Write out the lines below exactly, beginning at the one with "Instruction: Open the 校园·海归 navigation item" and stopping after the one with "1024x989 pixels."; the pictures are not copied.

Information shown:
▼

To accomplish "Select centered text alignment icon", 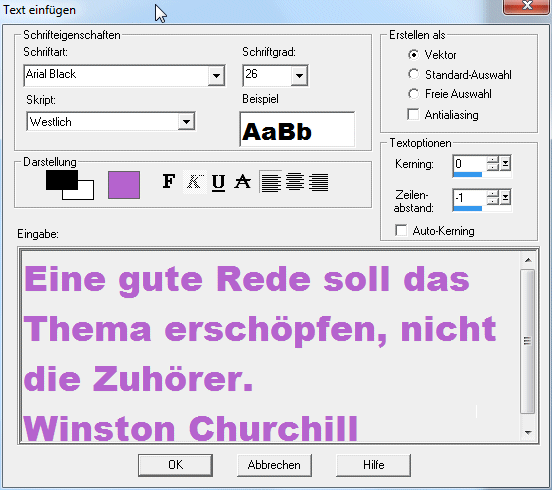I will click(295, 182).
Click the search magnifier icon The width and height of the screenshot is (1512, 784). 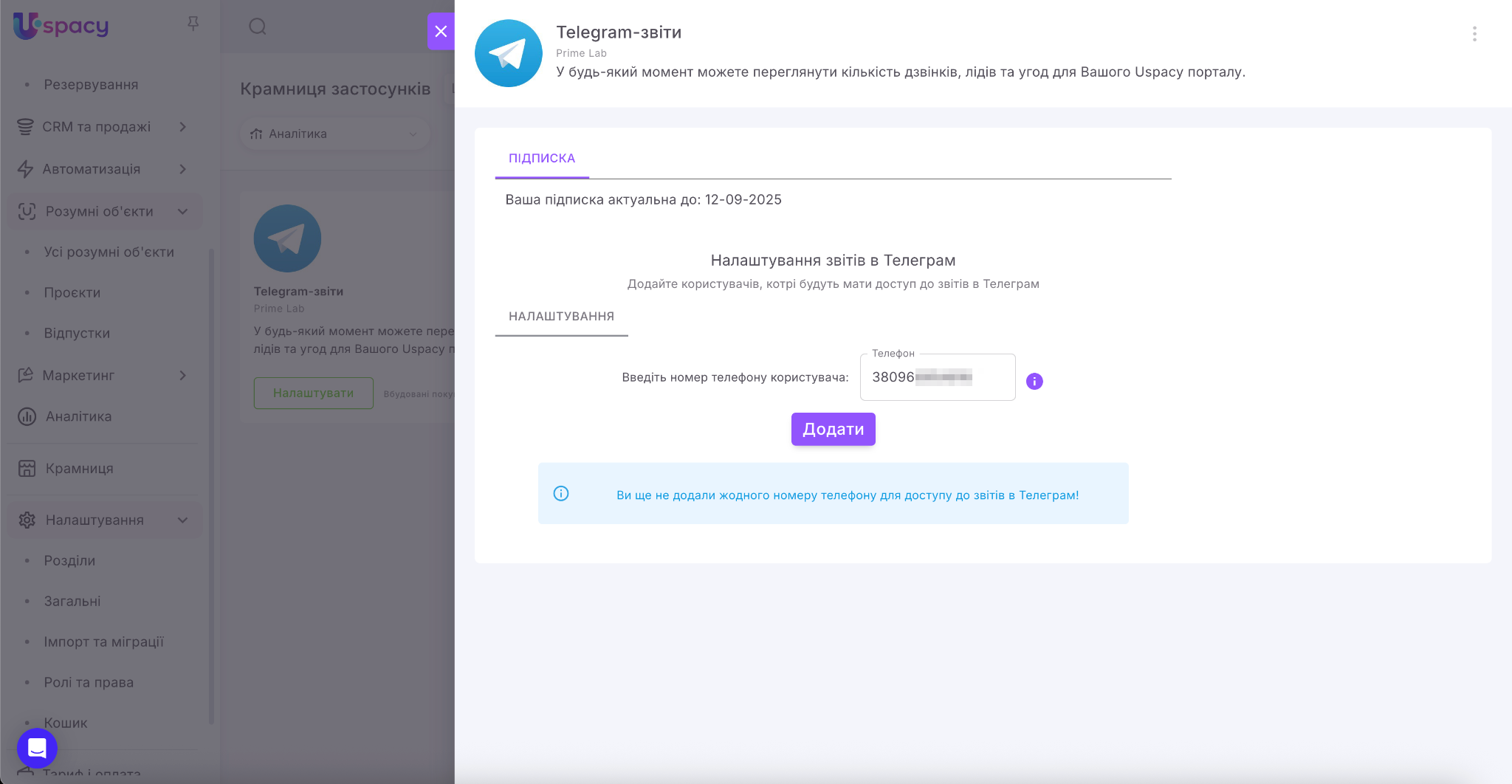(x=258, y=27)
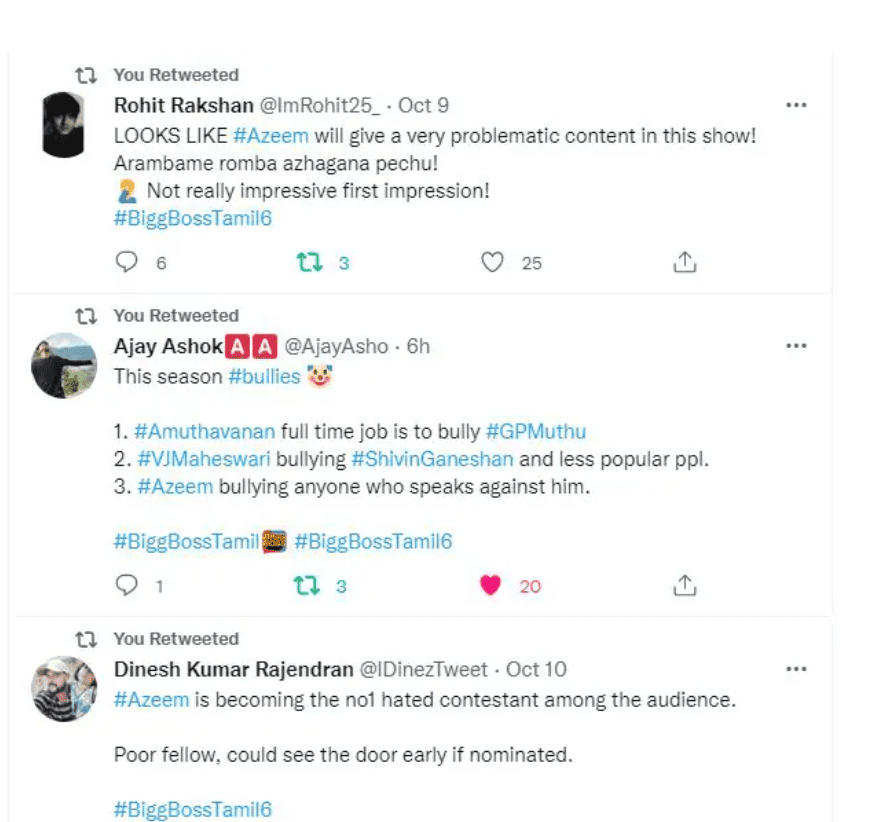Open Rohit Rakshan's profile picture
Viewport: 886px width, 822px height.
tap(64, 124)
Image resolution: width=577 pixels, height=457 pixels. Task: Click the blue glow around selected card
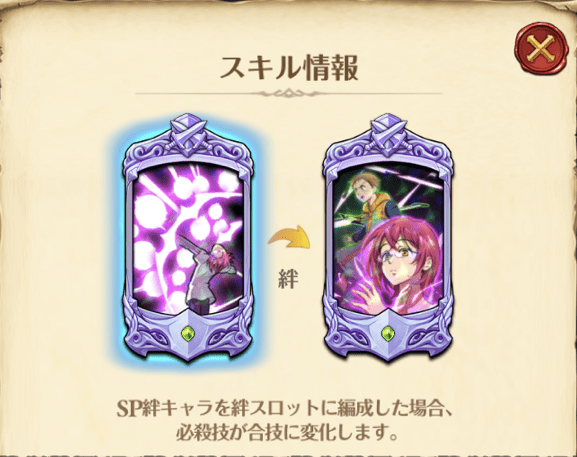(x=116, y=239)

▲
▼

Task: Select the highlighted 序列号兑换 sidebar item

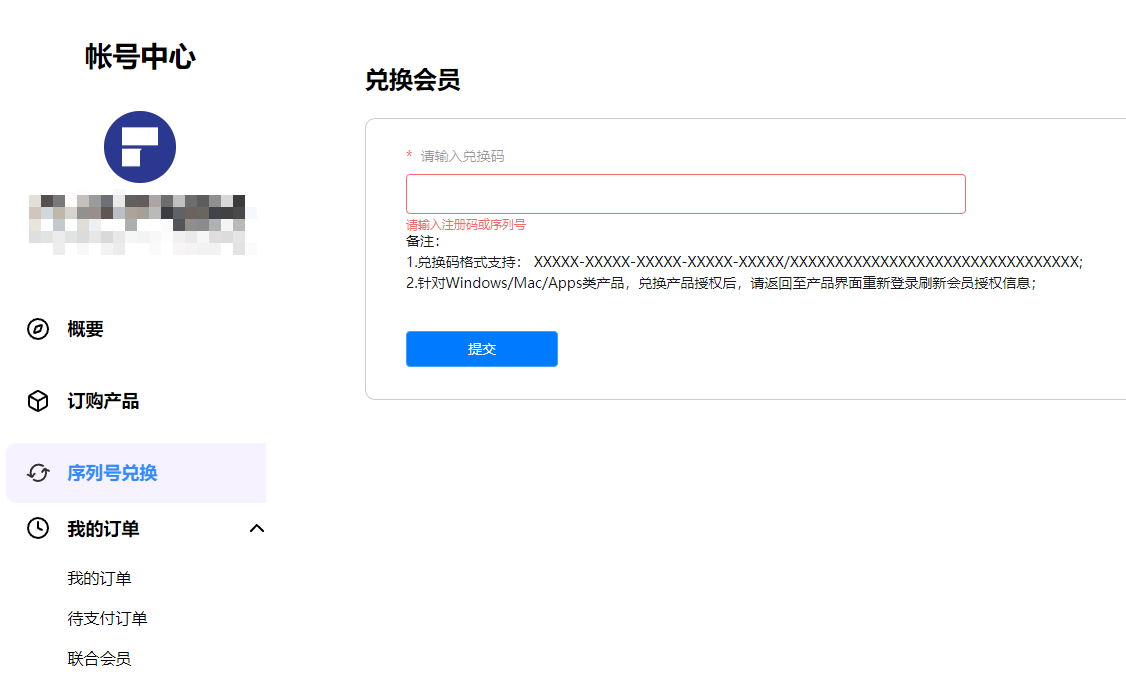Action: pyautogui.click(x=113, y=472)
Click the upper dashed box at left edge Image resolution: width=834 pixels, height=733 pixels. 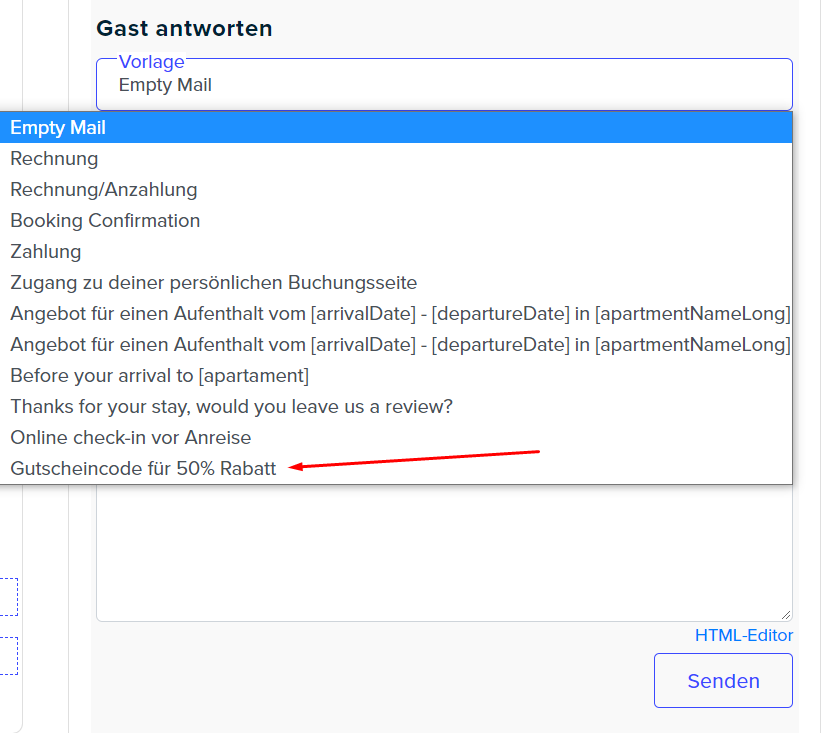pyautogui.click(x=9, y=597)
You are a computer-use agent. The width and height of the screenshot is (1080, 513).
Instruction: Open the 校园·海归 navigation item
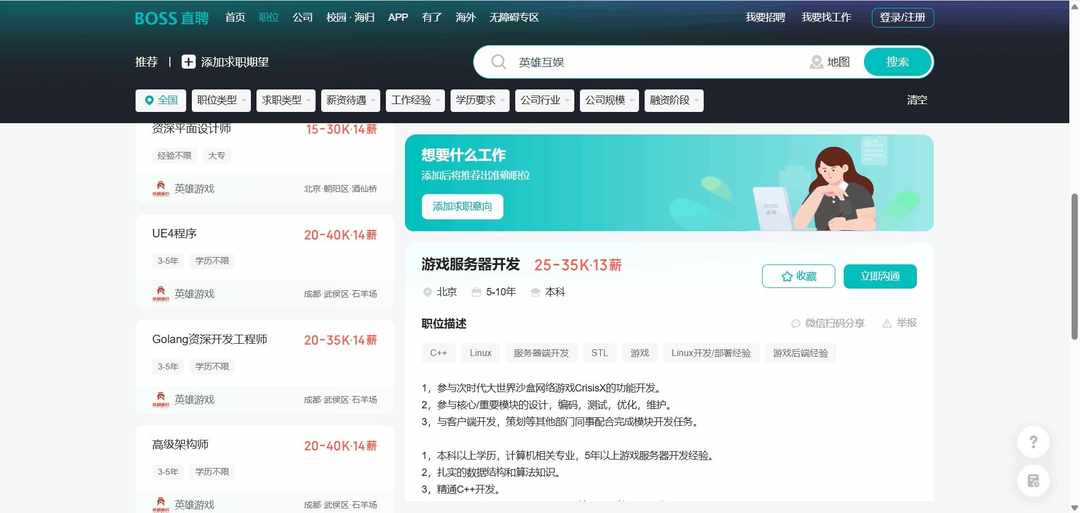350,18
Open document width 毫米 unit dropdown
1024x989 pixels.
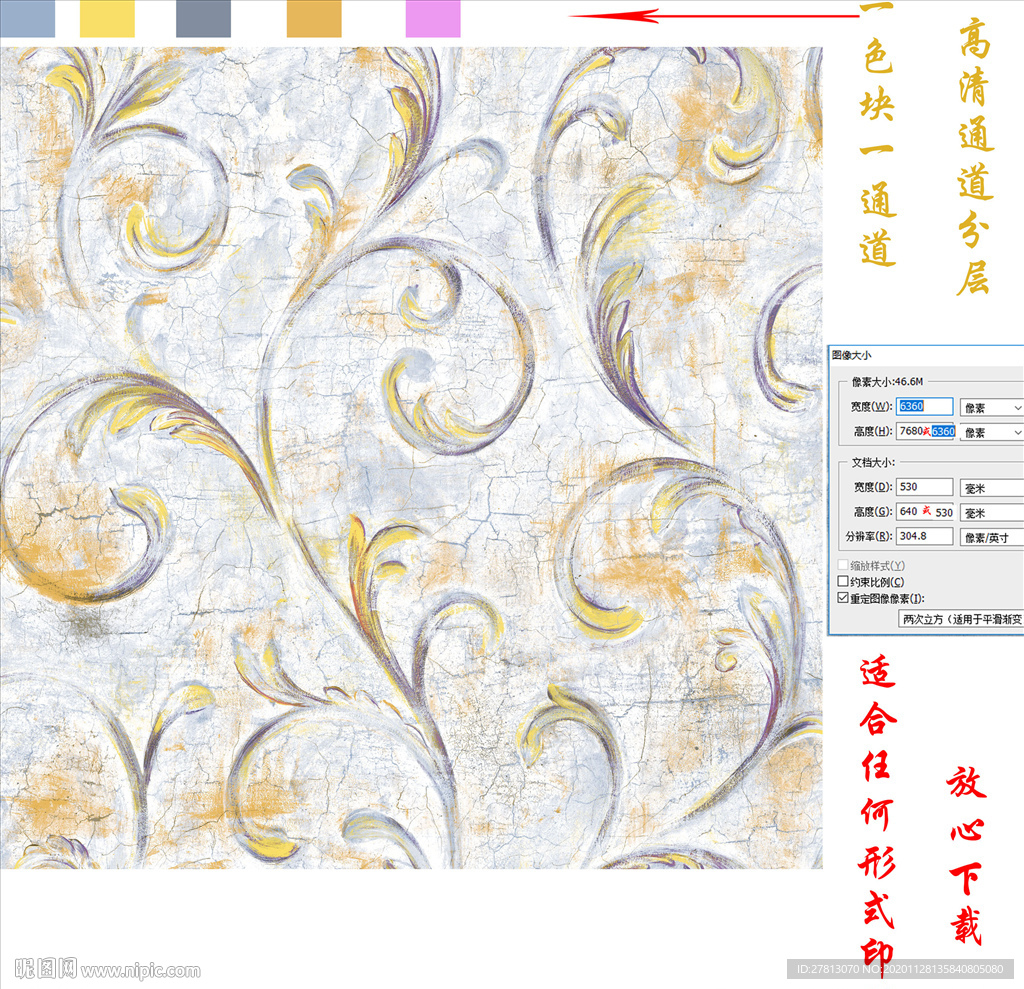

▲

Completed task:
Instruction: Open the 校园·海归 navigation item
350,18
Open document width 毫米 unit dropdown
1024x989 pixels.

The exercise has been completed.